◆ **GIVEN TEXT**
GE itself was part of that process. Indeed, as early as the 1980s, General Electric produced more earnings from its monetary and financial divisions than from traditional “making things” activities.

Anyone who has ever watched The David Letterman Show on NBC knows that GE owned the NBC network. In fact, Trump himself knows this well, given that he and NBC worked together on The Apprentice.

And we’re talking about GE, once the world’s largest manufacturing company, making and selling gas turbines, jet engines, light bulbs, airplanes, and appliances of all kinds.

It was GE’s famous and star CEO of the 1990s, Jack Welch, who propelled GE Capital (a finance division to facilitate the purchase of GE related products since the 1930’s) to center stage. GE Capital even sold mortgages.

In fact, GE Capital developed financial interests so large as to rival major banks. Financial services accounted for over 50% of GE earnings in 2007.

◆ **WORK TO DO**
(1) According to the text about GE, what share of GE's earnings came from financial services in 2007?
(2) Please edit the part of the GE text that opens with the words containing "Anyone who has" and closes with "earnings in 2007.", replacing "GE Capital" with "GE Finance".
Rely only on the text about GE when answering.

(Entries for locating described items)

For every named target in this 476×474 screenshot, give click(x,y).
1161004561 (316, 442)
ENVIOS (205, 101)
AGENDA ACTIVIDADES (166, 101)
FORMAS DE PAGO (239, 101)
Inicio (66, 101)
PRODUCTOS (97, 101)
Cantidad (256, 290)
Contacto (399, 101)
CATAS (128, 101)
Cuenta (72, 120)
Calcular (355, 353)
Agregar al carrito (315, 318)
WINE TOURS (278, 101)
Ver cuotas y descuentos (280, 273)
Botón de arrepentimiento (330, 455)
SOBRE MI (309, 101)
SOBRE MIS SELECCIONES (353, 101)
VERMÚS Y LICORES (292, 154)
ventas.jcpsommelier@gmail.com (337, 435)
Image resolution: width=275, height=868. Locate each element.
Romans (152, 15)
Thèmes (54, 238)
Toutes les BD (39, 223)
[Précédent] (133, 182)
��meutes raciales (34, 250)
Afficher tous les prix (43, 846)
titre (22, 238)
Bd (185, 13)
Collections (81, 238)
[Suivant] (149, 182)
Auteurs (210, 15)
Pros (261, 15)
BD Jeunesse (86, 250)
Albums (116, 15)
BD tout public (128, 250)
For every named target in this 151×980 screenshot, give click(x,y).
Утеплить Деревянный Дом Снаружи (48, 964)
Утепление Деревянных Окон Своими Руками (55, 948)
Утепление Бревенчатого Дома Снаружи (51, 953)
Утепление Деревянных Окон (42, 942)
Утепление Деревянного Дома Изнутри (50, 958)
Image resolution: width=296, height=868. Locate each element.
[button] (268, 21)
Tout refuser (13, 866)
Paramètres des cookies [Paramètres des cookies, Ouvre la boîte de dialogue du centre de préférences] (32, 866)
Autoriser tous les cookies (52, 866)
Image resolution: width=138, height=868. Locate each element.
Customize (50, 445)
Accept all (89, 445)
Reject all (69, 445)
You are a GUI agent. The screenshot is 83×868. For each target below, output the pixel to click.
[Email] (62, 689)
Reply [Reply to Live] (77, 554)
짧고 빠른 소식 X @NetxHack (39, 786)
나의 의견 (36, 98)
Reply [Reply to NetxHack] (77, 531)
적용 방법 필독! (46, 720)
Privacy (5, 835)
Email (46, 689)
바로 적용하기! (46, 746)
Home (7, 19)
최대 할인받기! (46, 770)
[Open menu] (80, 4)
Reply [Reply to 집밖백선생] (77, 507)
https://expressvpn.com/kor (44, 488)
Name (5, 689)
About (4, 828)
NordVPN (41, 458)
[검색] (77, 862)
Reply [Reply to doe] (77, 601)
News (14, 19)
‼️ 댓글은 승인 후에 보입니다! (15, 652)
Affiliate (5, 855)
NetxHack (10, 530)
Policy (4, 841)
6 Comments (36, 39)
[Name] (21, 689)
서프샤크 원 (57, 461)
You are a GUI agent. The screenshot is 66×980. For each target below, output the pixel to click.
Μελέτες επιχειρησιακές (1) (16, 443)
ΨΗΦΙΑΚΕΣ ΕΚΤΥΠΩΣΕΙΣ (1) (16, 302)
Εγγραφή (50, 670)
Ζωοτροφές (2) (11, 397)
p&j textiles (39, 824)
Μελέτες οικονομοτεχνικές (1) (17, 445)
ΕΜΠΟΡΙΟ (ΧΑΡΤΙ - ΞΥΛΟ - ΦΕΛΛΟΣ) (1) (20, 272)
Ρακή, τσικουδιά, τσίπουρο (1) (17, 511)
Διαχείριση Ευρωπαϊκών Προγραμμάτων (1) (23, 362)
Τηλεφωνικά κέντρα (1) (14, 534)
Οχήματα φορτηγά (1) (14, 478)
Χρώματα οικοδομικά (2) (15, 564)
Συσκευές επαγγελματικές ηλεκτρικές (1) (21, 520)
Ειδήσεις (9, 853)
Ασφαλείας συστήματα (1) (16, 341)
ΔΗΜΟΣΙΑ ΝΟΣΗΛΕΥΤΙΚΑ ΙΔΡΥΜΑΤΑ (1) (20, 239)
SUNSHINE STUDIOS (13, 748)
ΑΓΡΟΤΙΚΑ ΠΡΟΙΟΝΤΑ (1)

◆ **ANSWERS TO EACH TASK**
(1) Over 50%.

(2)
Anyone who has ever watched The David Letterman Show on NBC knows that GE owned the NBC network. In fact, Trump himself knows this well, given that he and NBC worked together on The Apprentice.

And we’re talking about GE, once the world’s largest manufacturing company, making and selling gas turbines, jet engines, light bulbs, airplanes, and appliances of all kinds.

It was GE’s famous and star CEO of the 1990s, Jack Welch, who propelled GE Finance (a finance division to facilitate the purchase of GE related products since the 1930’s) to center stage. GE Finance even sold mortgages.

In fact, GE Finance developed financial interests so large as to rival major banks. Financial services accounted for over 50% of GE earnings in 2007.